1-D Partial Dependence Plots

Important
  • How a feature/variable affect our predictions?
  • Calculated after model has been fit

Example questions

  • Controlling for all other house features, what impact do longitude and latitude have on home prices? To restate this, how would similarly sized houses be priced in different areas?

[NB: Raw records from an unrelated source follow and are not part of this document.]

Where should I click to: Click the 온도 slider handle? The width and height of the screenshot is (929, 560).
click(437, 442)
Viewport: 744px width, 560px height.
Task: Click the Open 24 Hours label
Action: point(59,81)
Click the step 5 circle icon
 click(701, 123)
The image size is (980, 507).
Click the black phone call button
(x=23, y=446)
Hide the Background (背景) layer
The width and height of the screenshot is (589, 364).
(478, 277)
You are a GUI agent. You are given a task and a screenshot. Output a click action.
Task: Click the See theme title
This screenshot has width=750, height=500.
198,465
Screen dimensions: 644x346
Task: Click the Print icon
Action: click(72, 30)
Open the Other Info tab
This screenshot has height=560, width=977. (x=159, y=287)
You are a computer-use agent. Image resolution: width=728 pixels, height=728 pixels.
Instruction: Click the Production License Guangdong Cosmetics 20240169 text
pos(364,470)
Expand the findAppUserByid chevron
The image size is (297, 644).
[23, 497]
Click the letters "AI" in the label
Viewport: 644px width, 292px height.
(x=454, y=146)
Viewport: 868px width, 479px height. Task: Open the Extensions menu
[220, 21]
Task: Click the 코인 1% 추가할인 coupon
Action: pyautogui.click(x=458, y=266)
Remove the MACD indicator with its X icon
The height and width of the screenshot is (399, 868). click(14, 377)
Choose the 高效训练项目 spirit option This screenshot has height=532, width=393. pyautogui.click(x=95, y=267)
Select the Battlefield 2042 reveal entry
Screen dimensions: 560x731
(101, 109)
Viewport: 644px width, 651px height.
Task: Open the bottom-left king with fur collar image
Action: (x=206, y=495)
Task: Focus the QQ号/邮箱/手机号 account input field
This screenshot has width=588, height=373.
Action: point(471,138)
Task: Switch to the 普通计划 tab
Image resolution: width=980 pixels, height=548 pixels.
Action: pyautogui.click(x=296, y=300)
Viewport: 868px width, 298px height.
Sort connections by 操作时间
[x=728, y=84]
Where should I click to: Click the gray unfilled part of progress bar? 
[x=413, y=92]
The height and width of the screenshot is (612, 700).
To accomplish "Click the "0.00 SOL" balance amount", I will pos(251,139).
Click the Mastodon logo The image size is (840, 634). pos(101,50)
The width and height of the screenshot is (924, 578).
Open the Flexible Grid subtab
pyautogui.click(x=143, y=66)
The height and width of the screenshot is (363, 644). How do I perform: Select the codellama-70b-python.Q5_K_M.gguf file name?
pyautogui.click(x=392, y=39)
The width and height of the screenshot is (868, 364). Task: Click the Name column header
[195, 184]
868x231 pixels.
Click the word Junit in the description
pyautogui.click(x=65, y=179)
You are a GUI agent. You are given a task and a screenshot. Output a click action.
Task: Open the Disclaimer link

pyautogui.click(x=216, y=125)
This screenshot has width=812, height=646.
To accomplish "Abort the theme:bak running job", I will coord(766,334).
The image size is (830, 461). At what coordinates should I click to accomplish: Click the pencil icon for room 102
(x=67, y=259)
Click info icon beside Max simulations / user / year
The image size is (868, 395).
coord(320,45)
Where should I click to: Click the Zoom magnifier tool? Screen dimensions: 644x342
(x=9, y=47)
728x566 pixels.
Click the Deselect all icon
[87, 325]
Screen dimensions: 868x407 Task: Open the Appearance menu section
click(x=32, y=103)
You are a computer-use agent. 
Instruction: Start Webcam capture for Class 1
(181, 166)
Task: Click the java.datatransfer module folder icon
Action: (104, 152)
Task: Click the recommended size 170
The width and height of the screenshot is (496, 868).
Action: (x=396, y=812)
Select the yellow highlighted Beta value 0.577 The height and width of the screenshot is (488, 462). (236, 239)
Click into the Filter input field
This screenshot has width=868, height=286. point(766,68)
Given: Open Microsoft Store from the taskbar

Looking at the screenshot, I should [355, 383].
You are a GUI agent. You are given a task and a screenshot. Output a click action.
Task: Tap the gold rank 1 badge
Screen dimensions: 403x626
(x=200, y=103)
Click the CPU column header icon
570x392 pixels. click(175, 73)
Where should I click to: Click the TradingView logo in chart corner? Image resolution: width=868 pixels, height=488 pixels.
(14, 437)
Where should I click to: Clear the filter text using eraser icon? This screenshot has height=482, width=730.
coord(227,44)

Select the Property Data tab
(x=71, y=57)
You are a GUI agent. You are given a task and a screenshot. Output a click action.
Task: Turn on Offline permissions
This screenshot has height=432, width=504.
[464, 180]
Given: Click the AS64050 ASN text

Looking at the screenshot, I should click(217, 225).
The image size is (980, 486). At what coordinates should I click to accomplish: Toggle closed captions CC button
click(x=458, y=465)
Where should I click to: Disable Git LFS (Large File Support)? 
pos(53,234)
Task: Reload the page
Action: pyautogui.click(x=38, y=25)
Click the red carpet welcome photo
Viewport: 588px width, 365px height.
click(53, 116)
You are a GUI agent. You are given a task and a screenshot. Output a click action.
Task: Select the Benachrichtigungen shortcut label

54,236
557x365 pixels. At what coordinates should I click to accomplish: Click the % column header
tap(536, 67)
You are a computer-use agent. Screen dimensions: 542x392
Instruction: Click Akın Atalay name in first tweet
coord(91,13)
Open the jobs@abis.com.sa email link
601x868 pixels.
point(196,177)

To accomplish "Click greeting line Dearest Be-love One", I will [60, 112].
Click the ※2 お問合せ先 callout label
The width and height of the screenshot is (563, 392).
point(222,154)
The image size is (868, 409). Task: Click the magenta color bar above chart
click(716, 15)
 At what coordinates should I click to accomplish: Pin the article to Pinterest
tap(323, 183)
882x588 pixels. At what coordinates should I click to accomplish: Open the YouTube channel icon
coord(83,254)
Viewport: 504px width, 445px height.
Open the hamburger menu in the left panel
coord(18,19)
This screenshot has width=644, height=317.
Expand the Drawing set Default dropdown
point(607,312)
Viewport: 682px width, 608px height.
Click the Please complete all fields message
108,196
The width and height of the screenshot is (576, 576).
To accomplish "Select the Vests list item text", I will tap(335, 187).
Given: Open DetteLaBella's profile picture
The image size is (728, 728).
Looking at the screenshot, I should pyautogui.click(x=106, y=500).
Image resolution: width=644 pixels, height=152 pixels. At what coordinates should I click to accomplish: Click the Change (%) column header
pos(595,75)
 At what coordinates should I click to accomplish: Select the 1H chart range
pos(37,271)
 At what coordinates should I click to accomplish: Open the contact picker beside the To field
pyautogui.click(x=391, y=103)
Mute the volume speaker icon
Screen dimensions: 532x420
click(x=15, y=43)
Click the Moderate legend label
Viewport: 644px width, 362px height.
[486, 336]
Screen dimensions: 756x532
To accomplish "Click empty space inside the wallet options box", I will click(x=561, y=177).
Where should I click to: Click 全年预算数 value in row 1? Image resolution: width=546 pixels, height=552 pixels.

  • Are predicted health differences between two groups due to differences in their diets, or due to some other factor?

Also

  • For linear or logistic regression models, partial dependence plots can be interpreted similarly to the coefficients in those models. Though, partial dependence plots on sophisticated models can capture more complex patterns than coefficients from simple models
import sklearn
sklearn.__version__
'1.5.0'
from aiking.data.external import *
import numpy as np
import pandas as pd
from sklearn.model_selection import train_test_split
from sklearn.ensemble import RandomForestClassifier
from sklearn.tree import DecisionTreeClassifier, plot_tree
from sklearn.inspection import PartialDependenceDisplay
import seaborn as sns
import matplotlib.pyplot as plt
import pdpbox
import graphviz
import panel as pn
from ipywidgets import interact
import pdpbox
pn.extension('plotly')
path = get_ds('fifa-2018-match-statistics'); path.ls()[0]
Path('/Users/rahul1.saraf/rahuketu/programming/AIKING_HOME/data/fifa-2018-match-statistics/FIFA 2018 Statistics.csv')
df = pd.read_csv(path/"FIFA 2018 Statistics.csv"); df
y = (df['Man of the Match'] == "Yes"); y
X = df.select_dtypes(np.int64); X
df_train, df_val, y_train, y_val = train_test_split(X, y, random_state=1)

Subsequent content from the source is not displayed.